§ Text segment:
▼

Daily Technical Chart – DW8
Source: REFINITIV
Lithium Power International Limited - (ASX: LPI)
LPI was incorporated in 2015 and is based in Sydney, Australia. The company is engaged in the identification, acquisition, exploration, and development of lithium projects in Chile, Argentina, and Australia. The company holds a 51% interest in the Maricunga lithium brine project located in the Atacama Region, Chile: and 100% interest in the Pilgangoora lithium tenement in the Pilbara region of northern Western Australia. The company's current market capitalization is $70.75 million, with the current price of $0.255 per share.
Fundamental Highlights- The company recently announced the results from the latest drilling program on the Sage One mining concessions, confirming the fining of an average lithium concentration of 989 mg/l, as one of the richest deposits globally. Further, the exploration in Western Australia will commence with findings of lithium mineralisation underlying. On its 11th May 2021 announcement, the company revealed its joint venture company, Minera Salar Blanco S.A. (“MSB”) with the Japanese conglomerate Mitsui $Co, Ltd. to advance the development of the Maricunga Project. On the financial front, the company did not record any operating income for the past 3 quarters ending on 31st March 2021 and the cash balance decreased to $9.02 million for the 3Q FY21 as compared to the $11.08 million in 2QFY 21.

▲

Pixel coordinate grounding data
▼

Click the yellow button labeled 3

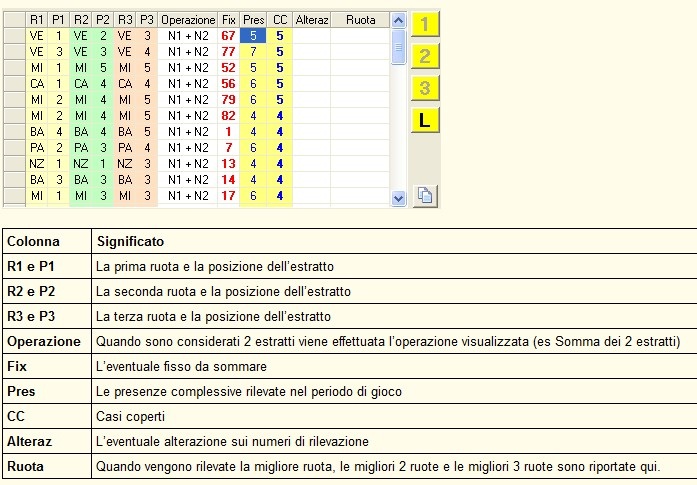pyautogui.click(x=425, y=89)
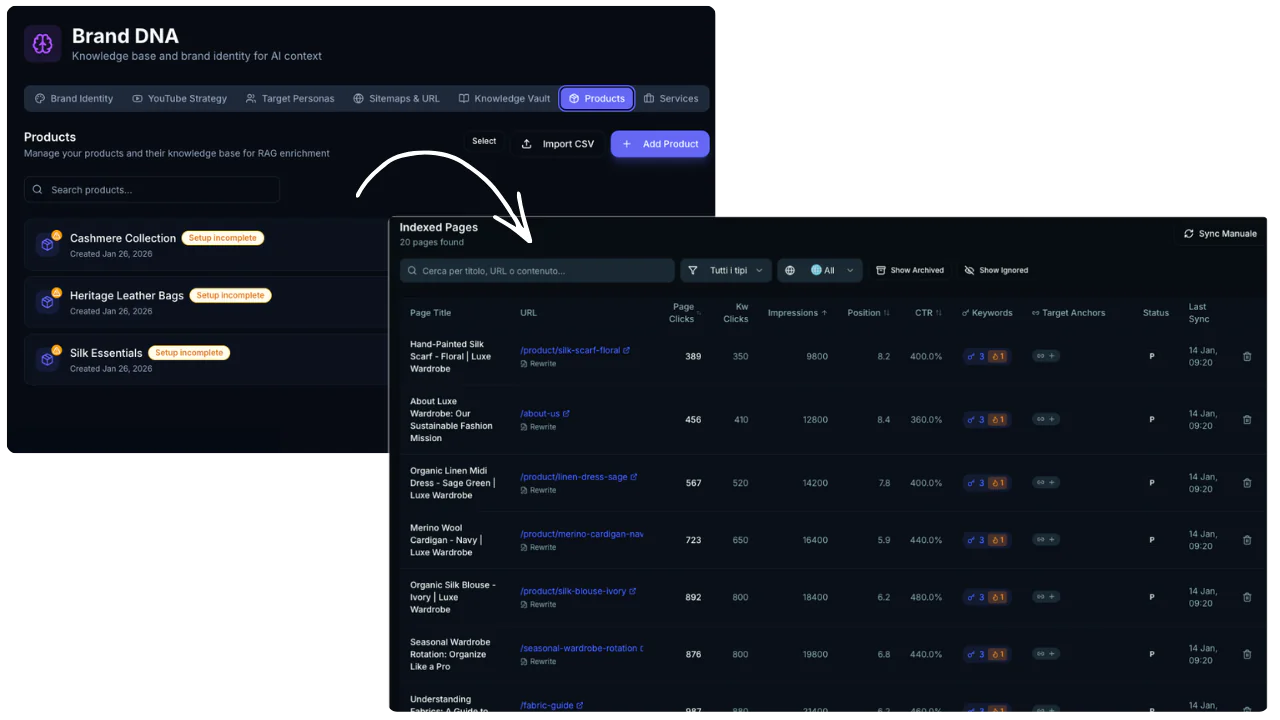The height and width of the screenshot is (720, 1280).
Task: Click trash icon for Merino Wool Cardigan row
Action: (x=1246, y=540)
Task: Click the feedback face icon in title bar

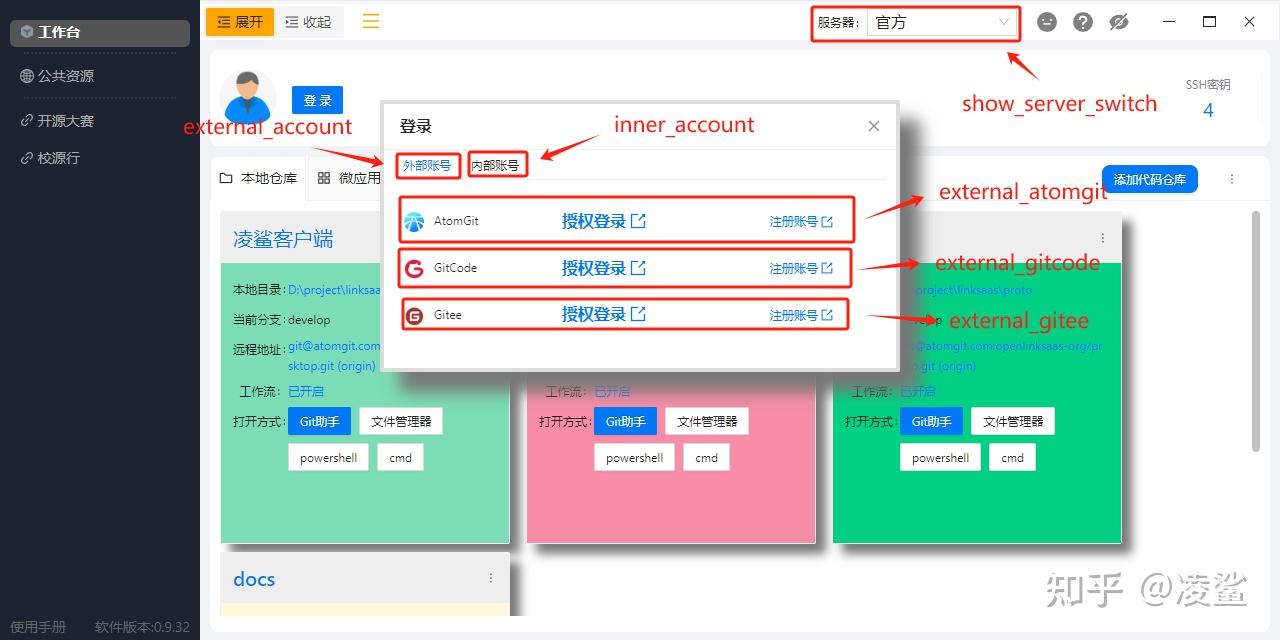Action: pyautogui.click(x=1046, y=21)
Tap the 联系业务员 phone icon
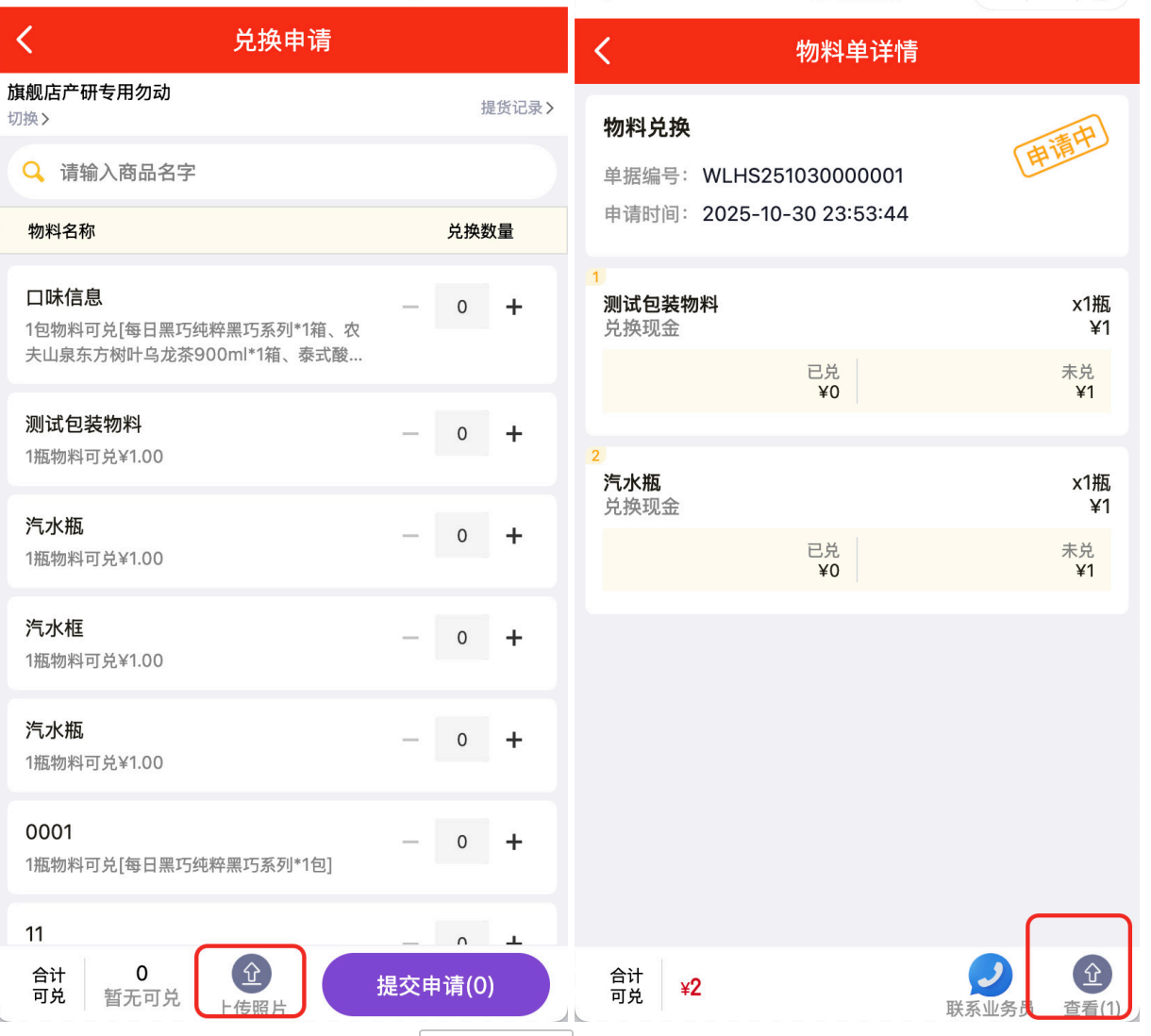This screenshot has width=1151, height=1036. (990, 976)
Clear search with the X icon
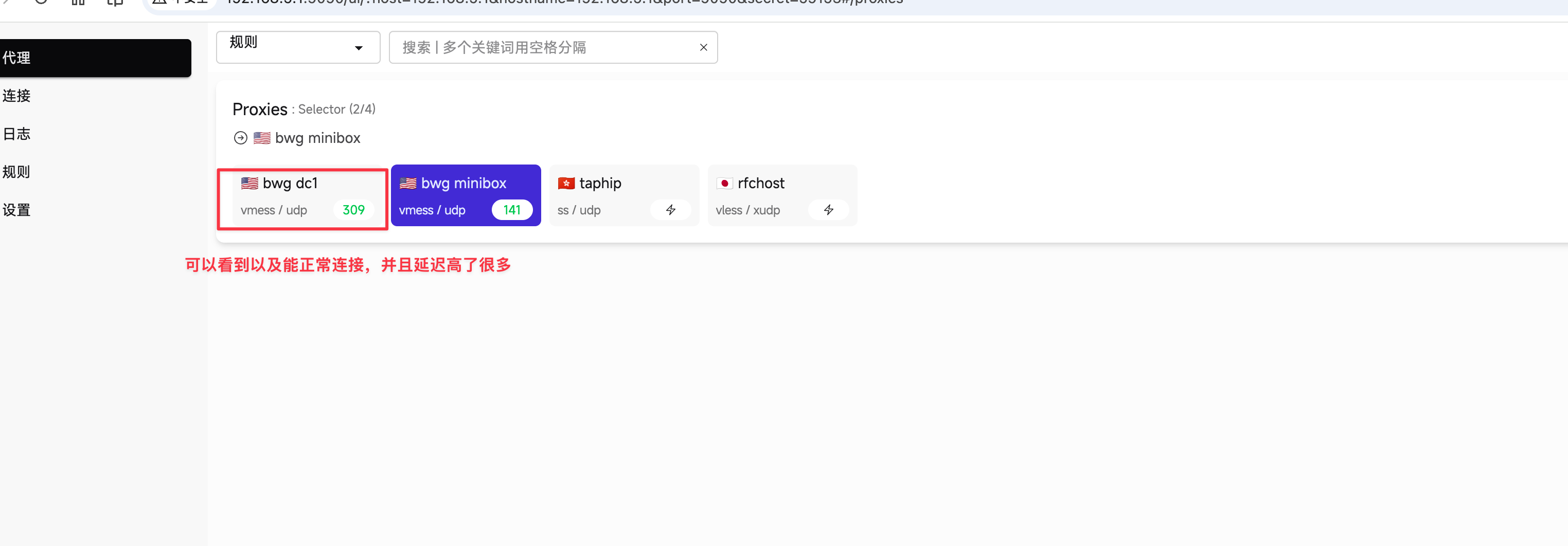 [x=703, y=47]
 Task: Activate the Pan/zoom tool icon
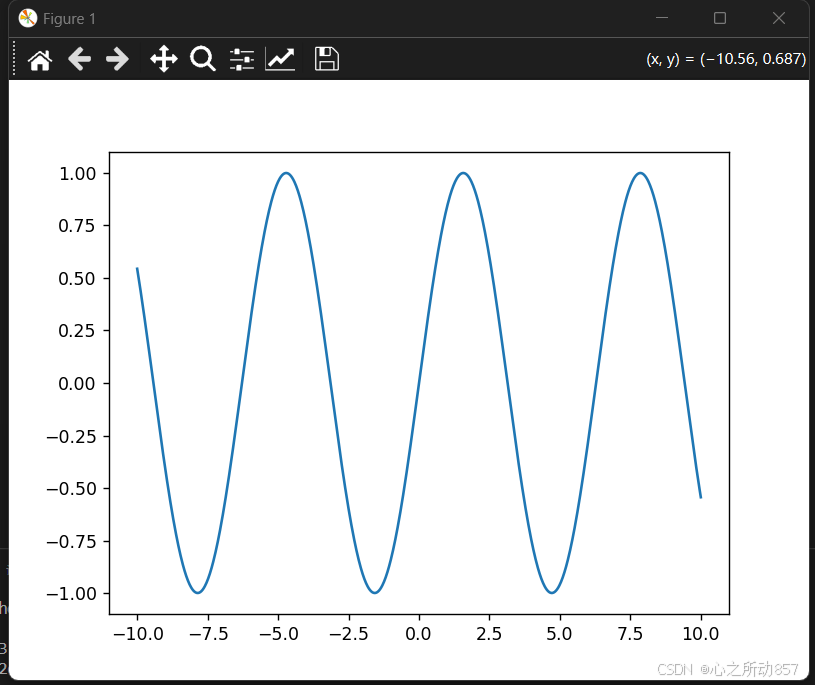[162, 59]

▲

§ Work instruction 1: Write out the passage of the Lithium Power International text above between "Fundamental Highlights- The" and "in 2QFY 21.", inclusive.
§ Work instruction 2:
Answer these questions from the Lithium Power International text above:
(a) In what year was the company incorporated?
(b) What percentage interest does the company hold in the Maricunga lithium brine project?
(c) What was the company's cash balance for 3Q FY21?

§ Answer section 1:
Fundamental Highlights- The company recently announced the results from the latest drilling program on the Sage One mining concessions, confirming the fining of an average lithium concentration of 989 mg/l, as one of the richest deposits globally. Further, the exploration in Western Australia will commence with findings of lithium mineralisation underlying. On its 11th May 2021 announcement, the company revealed its joint venture company, Minera Salar Blanco S.A. (“MSB”) with the Japanese conglomerate Mitsui $Co, Ltd. to advance the development of the Maricunga Project. On the financial front, the company did not record any operating income for the past 3 quarters ending on 31st March 2021 and the cash balance decreased to $9.02 million for the 3Q FY21 as compared to the $11.08 million in 2QFY 21.

§ Answer section 2:
(a) 2015
(b) 51%
(c) $9.02 million